─── PAGE

PGO.tex

\newpage


\section{Profile Guided Optimizations}


\subsection{Efficient Path Profiling}


\subsection{Improved Basic Block Reordering}

Improved Basic Block Reordering \cite{newell2020improved} is published by Andy Newell and Sergey Pupyrev
from Facebook. 


Given a directed control flow graph comprising of basic blocks and frequencies of jumps between the blocks, find an ordering
of the blocks such that the number of fall-through jumps
is maximized. This is the maximum directed TRAVELING
SALESMAN PROBLEM (TSP). Solving TSP alone is not sufficient for constructing a good ordering of basic blocks. It is easy to find
examples of control flow graphs with multiple different
orderings that are all optimal with respect to the TSP objective. Consider for example a control flow graph in Figure \ref{fig:p54}
in which the maximum number of fall-through branches is
achieved with two orderings that utilize a different number
of I-cache lines in a typical execution. For these cases, an
algorithm needs to take into consideration non-fall-through
branches to choose the best ordering. However, maximizing the number of fall-through jumps is not always preferred
from the performance point of view. Consider a control
flow graph with seven basic blocks in Figure \ref{fig:p55}. It is not hard
to verify that the ordering with the maximum number of
fall-through branches is one containing two concatenated
chains, B0$\rightarrow$B1$\rightarrow$B3$\rightarrow$B4 and B5$\rightarrow$B6$\rightarrow$B2 (upper-right in
Figure \ref{fig:p55}). Observe that for this placement, the hot part of
the function occupies three 64-byte cache lines. Arguably a
better ordering is the lower-right in Figure \ref{fig:p55}, which uses only
two cache lines for the five hot blocks, B0, B1, B2, B3, B4, at
the cost of breaking the lightly weighted branch B6$\rightarrow$B2.

──────

SET TASK A: Copy the rows word for word, starting with the line that contains "Task: Add cadastral row with green plus" and going on through the last line of the rows. Leave the pictures out of your copy.
SET TASK B: Pick up the text on basic block reordering where it stops and keep writing it.

─── EXERCISE MATERIALS

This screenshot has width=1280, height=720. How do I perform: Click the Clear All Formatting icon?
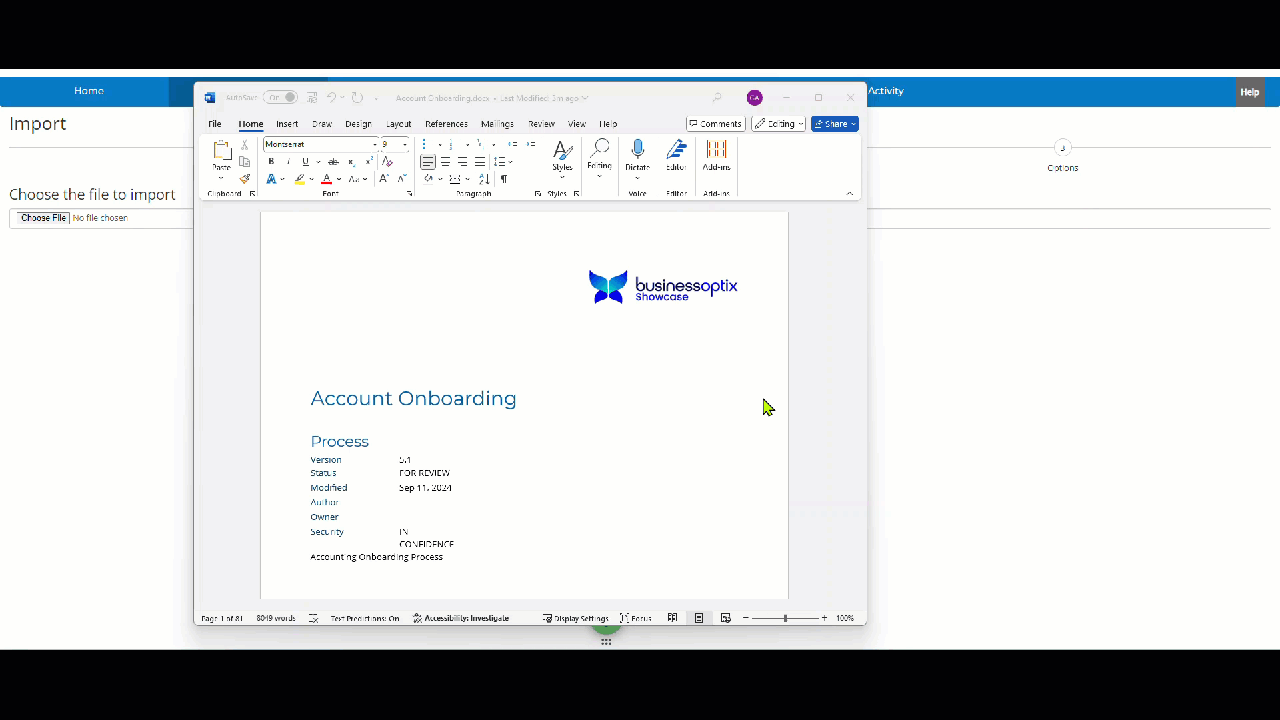[388, 162]
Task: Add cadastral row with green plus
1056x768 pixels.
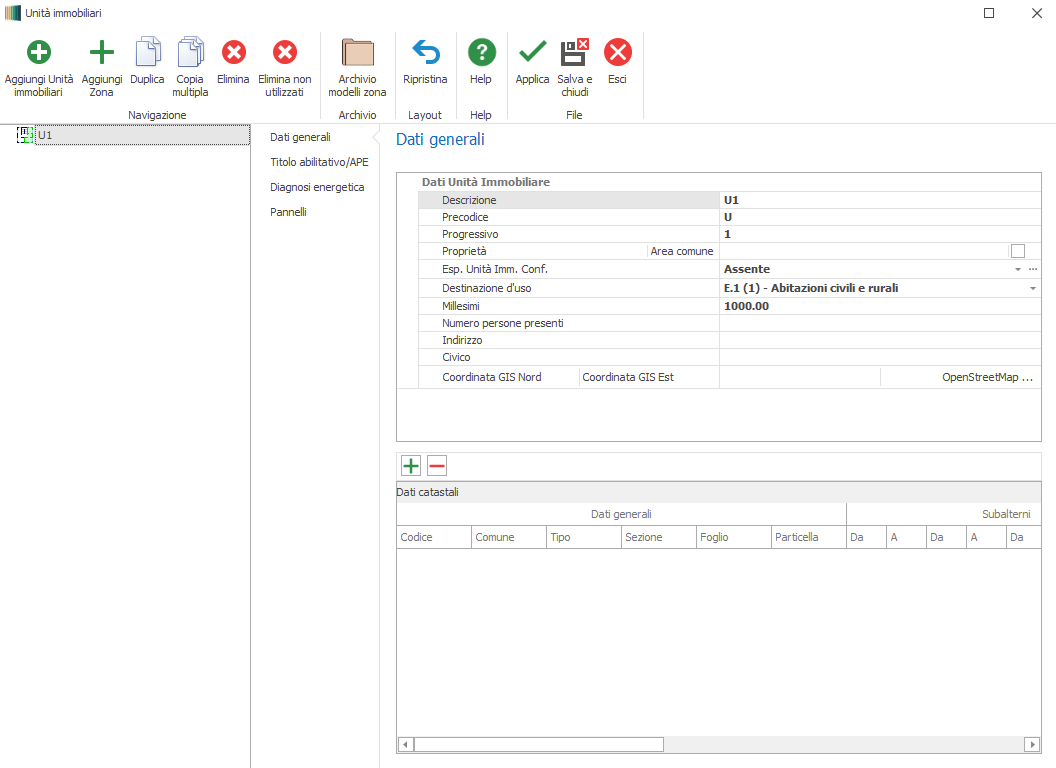Action: (410, 465)
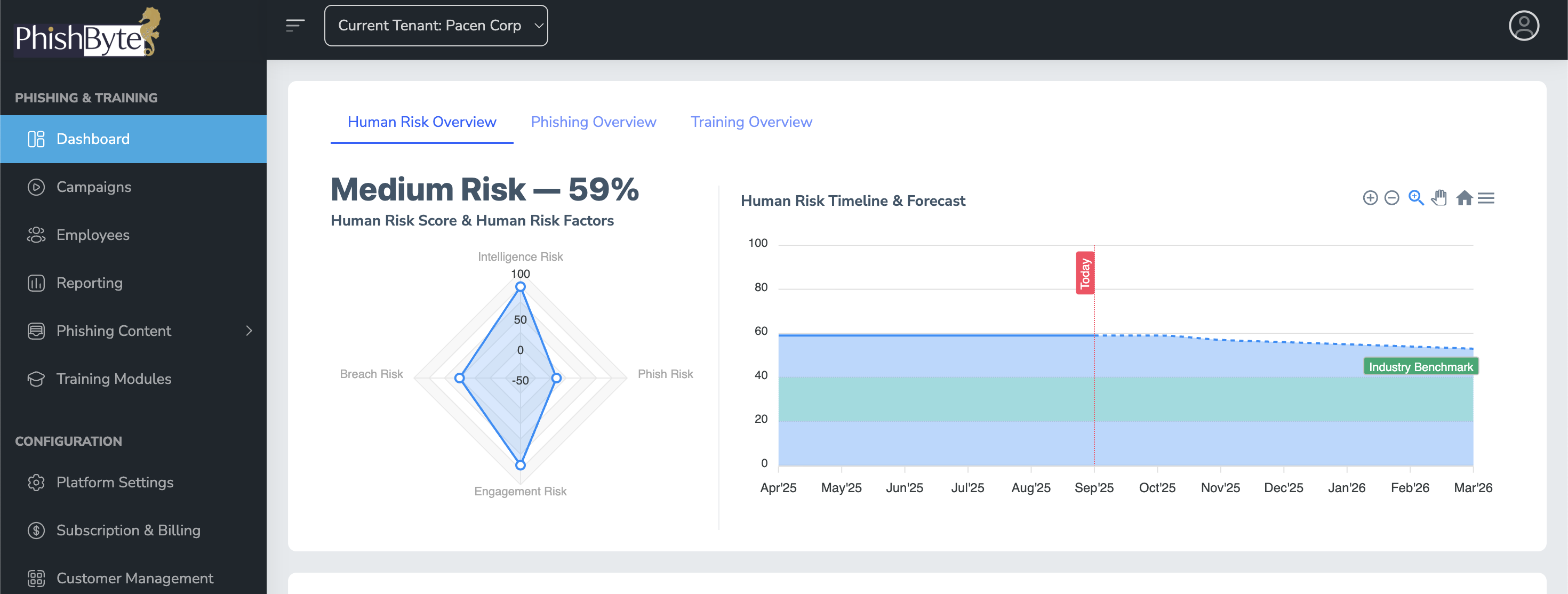Switch to Phishing Overview tab
Image resolution: width=1568 pixels, height=594 pixels.
593,122
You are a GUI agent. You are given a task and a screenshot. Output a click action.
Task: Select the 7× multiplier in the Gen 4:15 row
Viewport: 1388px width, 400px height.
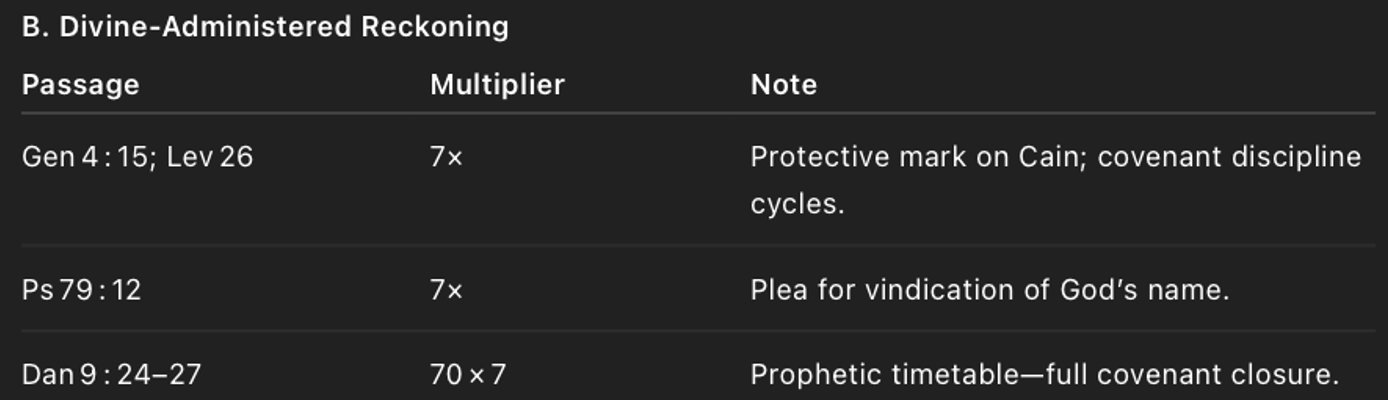[446, 157]
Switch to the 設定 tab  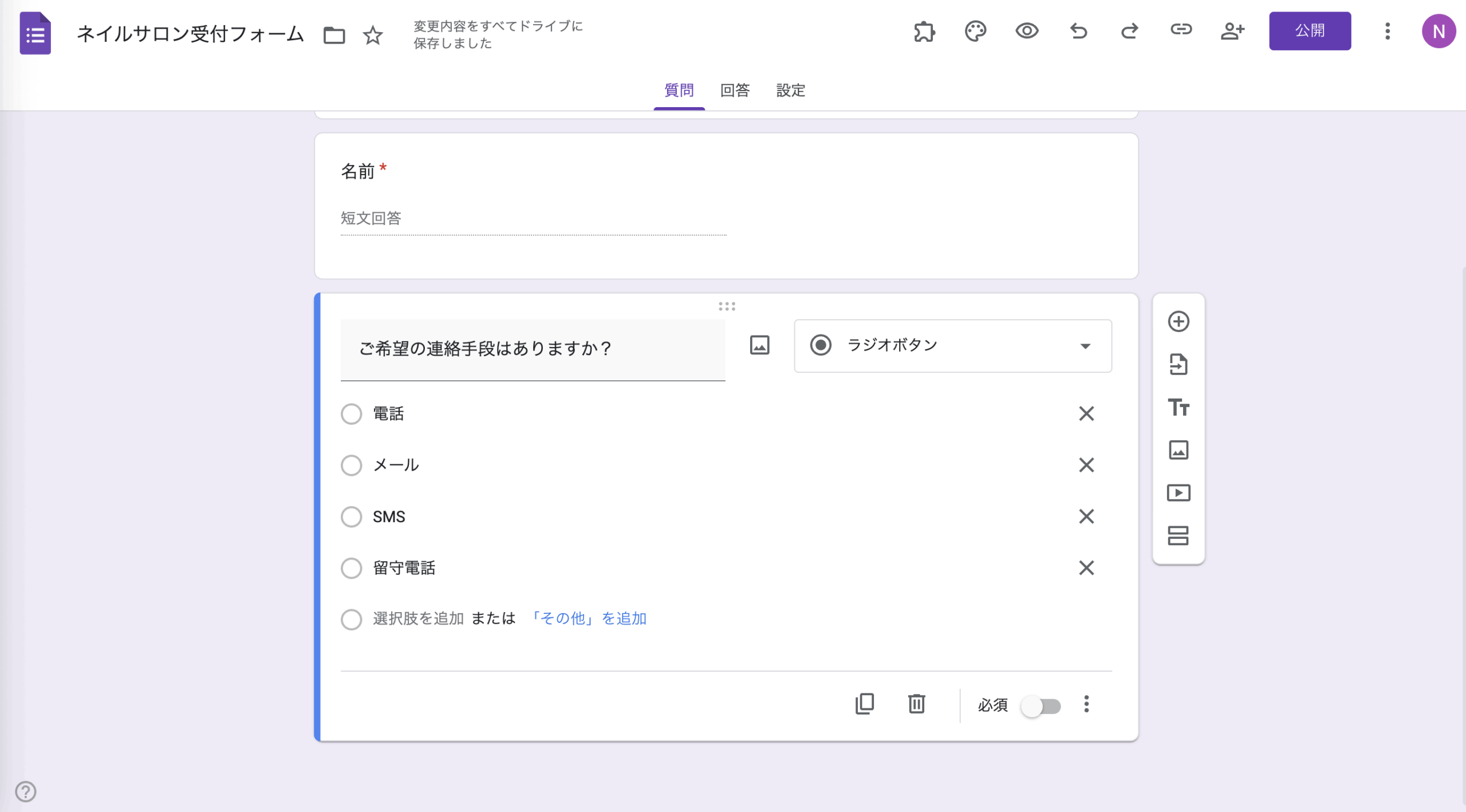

──────

WRITTEN ANSWER A:
Task: Add cadastral row with green plus
1056x768 pixels.
Action: (410, 465)
Switch to Phishing Overview tab
Image resolution: width=1568 pixels, height=594 pixels.
593,122
You are a GUI agent. You are given a task and a screenshot. Output a click action.
Task: Select the 7× multiplier in the Gen 4:15 row
Viewport: 1388px width, 400px height.
[446, 157]
Switch to the 設定 tab  

WRITTEN ANSWER B:
\begin{figure}[H]
    \centering
     \includegraphics[width=0.5\textwidth]{p54.png}
         \caption{ Two orderings of basic blocks with the same TSP score (1995)
         resulting in different I-cache utilization. All blocks have the same size of
         16 bytes and colored according to their hotness in the profile.}
         \label{fig:p54}
\end{figure}


\begin{figure}[H]
    \centering
     \includegraphics[width=0.5\textwidth]{p55.png}
         \caption{A control flow graph with jump frequencies (left) and two possible
         orderings of basic blocks (right). All blocks have the same size (in bytes)
         and colored according to their hotness in the profile. An optimal TSPbased layout (upper right) utilizes three cache lines for the hot code,
         while an arguably better layout (lower right) can be built with a new
         EXTTSP model.}
         \label{fig:p55}
\end{figure}


\subsubsection{Contribution}

The contributions of the paper are the following.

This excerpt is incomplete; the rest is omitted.